The use of artificial intelligence (AI) in our daily lives has grown over the last few years. For the most part we do not notice or consider that AI is behind it. Whether people think of it as smart algorithms or progress, it is here to stay.
AI makes life easier by doing many simple tasks for us. One example is voice recognition. How many of us ask Amazon’s Alexa a question or get it to turn the lights on, or play music? However, AI is not limited to simple tasks and we are likely to experience exponential growth in its use both at home and in the workplace. It is already used manufacturing, medicine and banking, marketing, vehicles and this is only the beginning.
The beginnings of AI
The idea of artificial intelligence and machine learning (ML) go back over sixty years to the 1950s and the days of Alan Turin and others. Its foundation as an academic discipline followed a 1956 conference at Dartmouth College in New Hampshire.

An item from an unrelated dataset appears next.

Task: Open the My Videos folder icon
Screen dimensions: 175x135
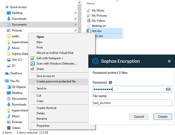Action: tap(89, 21)
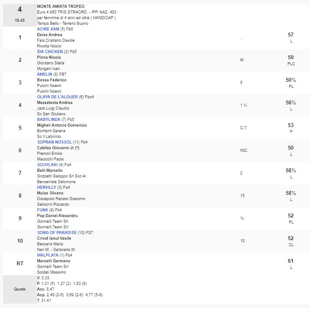
Task: Click jockey name Mulas Silvano
Action: (50, 193)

Their vision was to create intelligent machines that simulated or exceeded human intelligence. As with many things, the thinking was ahead of its time and it is only since the 1990s that the real-world computational power has made it possible.
The term artificial intelligence is widely used and has become generic. In computer science AI is machine intelligence that seeks to replicate and exceed human intelligence by awareness of its environment. Unsurprisingly there is no single definition for it, but Wikipedia uses “any device that perceives its environment and takes actions that maximises its chance of successfully achieving its goals.”

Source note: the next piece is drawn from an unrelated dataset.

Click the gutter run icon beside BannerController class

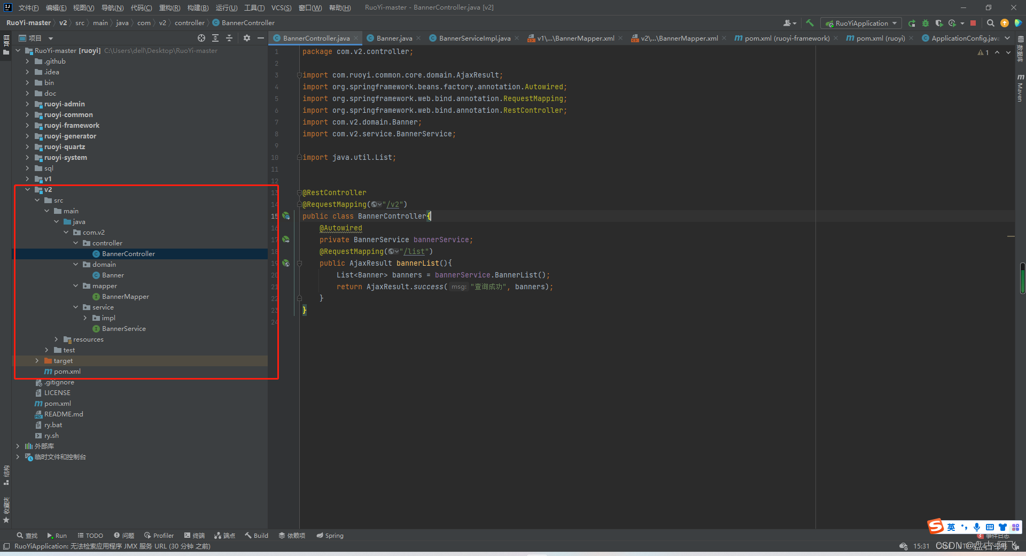tap(286, 216)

Artificial Intelligence is already here
One example of AI that many people will be familiar with is voice recognition using natural language processing (NLP). It allows machines to communicate with humans using written and spoken language. It allows us to control machines using voice commands at home and work. For example, we can dictate to our computers rather than use a keyboard but there are scores of applications in regular use..

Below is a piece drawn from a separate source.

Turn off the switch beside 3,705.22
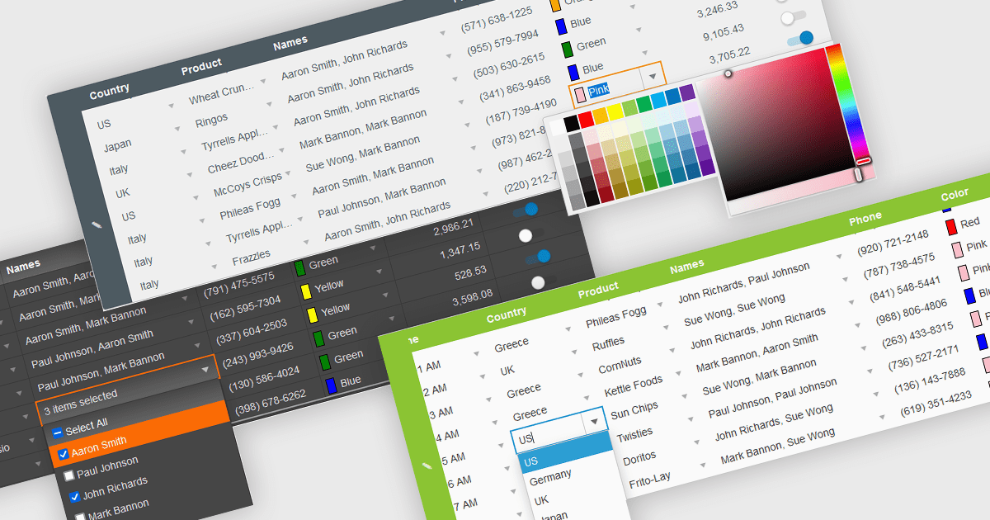The image size is (990, 520). coord(799,38)
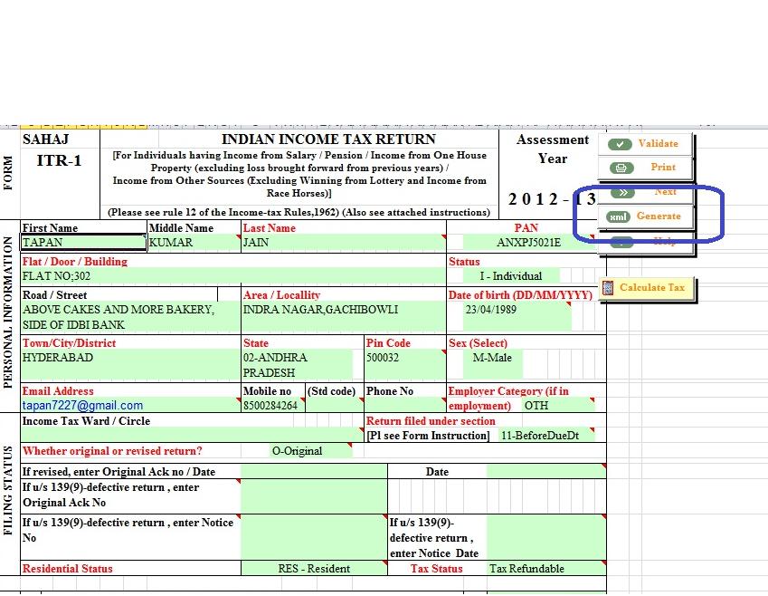Open the Employer Category dropdown showing OTH
The width and height of the screenshot is (768, 596).
coord(536,406)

There a re many high visibility applications of AI such as in autonomous cars, or smart home controllers. Other less obvious applications include email spam filters; facial recognition system; banking fraud applications and manipulating most social-media websites.
One interesting phenomenon is the AI effect that says the more mainstream AI becomes the more onlookers discount the behaviour as AI. Paradoxically they argue that it is not real intelligence.
From algorithms to AI in manufacturing
This is also true in engineering. For many years, control engineers have been using PID controllers and fuzzy logic to control processes. Although the ways in which they work is not the same as AI they can be thought of as artificial intelligence as they do demonstrate a form of intelligence by using algorithms in response to multiple inputs.
An algorithm is a sequence of unambiguous instructions that a computer uses to complete a task or solve a problem. AI however uses lots of algorithms working together to change the outcome dependent on a wider number of variables, inputs and data. In the case of an adaptive algorithm it can change itself each time it runs. This is sometimes referred to as machine learning (ML).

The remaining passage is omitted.